> **EXERCISE AIM**
In the entries below, find each line bearing the string "Expand" and copy it.

=== EXTRACTED INFORMATION ===

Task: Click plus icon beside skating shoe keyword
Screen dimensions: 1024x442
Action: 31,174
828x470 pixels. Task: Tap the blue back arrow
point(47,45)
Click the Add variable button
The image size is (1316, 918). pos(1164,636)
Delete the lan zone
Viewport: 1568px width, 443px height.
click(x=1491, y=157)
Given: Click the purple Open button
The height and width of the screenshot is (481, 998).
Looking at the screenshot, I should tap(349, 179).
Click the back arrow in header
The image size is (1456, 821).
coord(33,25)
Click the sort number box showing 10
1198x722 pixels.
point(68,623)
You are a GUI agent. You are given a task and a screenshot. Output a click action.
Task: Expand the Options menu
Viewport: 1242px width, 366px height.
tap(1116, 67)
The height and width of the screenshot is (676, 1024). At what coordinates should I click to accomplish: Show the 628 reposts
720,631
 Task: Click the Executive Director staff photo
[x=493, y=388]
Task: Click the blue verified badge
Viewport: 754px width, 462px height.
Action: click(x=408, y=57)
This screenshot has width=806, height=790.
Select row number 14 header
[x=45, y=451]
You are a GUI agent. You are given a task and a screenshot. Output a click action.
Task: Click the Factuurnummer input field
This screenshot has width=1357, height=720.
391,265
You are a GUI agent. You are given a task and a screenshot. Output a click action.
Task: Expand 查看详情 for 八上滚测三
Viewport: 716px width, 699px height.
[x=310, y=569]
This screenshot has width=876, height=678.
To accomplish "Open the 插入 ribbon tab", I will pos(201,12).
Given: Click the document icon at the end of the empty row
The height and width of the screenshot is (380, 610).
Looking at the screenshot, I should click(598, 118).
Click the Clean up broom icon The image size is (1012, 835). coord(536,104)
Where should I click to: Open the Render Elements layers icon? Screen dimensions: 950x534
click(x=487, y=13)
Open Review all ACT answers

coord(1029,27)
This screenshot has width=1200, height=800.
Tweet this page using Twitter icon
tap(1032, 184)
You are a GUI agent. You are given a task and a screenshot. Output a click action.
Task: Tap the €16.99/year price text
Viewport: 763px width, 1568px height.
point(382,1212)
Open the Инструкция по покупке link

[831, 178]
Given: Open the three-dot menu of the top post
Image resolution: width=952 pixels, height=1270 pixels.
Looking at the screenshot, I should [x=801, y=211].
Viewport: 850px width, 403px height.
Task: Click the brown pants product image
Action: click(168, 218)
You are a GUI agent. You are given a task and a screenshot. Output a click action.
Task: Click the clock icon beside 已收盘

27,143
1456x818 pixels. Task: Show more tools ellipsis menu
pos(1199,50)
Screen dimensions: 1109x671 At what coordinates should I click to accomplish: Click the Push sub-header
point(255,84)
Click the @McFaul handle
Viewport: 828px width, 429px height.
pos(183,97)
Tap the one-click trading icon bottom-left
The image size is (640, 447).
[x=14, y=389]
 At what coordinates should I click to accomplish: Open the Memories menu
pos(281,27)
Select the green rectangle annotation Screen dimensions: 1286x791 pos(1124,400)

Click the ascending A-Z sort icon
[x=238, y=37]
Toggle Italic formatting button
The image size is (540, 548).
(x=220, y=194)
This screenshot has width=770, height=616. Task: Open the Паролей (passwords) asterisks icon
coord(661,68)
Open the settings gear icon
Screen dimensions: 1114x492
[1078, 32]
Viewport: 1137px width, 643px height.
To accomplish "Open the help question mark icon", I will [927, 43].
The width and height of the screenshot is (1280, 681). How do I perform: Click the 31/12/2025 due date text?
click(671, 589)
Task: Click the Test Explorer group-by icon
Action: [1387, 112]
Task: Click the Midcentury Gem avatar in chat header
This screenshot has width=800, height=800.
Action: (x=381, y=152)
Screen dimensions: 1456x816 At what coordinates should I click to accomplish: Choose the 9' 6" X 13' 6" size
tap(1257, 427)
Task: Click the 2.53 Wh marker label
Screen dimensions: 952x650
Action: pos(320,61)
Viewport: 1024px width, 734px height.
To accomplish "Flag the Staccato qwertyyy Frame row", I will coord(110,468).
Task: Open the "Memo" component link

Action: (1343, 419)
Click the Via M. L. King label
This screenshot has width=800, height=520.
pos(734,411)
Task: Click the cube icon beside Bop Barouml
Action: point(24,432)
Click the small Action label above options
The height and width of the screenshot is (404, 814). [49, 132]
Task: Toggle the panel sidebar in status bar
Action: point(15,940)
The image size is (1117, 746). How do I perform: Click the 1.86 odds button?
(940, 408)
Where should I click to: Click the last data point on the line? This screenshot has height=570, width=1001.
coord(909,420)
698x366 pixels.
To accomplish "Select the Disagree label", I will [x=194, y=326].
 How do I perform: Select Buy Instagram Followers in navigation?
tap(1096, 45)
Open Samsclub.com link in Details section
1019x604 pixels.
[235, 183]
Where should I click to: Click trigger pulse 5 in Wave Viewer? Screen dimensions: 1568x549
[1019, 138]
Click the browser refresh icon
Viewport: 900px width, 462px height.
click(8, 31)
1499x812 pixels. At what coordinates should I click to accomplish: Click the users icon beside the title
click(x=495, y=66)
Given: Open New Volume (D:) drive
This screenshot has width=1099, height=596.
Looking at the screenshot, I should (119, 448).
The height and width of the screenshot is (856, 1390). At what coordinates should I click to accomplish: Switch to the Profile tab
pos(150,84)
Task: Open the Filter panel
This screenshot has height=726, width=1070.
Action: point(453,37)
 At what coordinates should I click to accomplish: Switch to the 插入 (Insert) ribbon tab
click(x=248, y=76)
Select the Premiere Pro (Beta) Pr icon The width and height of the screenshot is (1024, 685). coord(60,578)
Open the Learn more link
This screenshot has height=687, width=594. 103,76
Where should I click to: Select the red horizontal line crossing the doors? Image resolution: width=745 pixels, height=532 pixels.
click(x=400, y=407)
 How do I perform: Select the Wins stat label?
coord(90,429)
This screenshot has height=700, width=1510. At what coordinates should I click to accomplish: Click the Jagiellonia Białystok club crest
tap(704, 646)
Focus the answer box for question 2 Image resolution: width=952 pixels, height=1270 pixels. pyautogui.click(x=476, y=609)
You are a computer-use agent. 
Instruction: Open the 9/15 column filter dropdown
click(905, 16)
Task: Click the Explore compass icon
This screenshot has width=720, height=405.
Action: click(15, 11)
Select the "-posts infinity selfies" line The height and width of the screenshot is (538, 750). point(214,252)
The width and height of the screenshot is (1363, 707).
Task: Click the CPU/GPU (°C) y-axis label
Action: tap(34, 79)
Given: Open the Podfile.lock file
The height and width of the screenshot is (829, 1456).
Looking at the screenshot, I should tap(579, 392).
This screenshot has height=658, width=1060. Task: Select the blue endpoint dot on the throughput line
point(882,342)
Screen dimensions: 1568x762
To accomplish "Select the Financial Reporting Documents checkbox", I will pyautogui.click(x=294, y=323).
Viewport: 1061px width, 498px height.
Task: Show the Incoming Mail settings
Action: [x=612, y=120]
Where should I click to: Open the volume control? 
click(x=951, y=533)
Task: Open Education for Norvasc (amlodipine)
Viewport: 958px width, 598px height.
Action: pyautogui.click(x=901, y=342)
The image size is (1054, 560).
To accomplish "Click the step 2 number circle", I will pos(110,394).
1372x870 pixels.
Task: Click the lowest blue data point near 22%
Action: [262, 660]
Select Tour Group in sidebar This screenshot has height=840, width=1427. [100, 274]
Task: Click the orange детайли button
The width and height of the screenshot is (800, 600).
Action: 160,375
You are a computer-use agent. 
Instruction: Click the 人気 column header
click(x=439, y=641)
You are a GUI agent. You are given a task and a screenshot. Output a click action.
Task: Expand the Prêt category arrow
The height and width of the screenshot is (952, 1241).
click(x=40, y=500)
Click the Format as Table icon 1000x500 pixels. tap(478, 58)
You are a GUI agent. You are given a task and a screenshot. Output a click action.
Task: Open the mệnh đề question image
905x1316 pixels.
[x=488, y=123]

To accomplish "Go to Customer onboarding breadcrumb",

===

> **SOLUTION TO THIS PROBLEM**
Task: Expand the Options menu
Task: Expand 查看详情 for 八上滚测三
Task: Expand the Prêt category arrow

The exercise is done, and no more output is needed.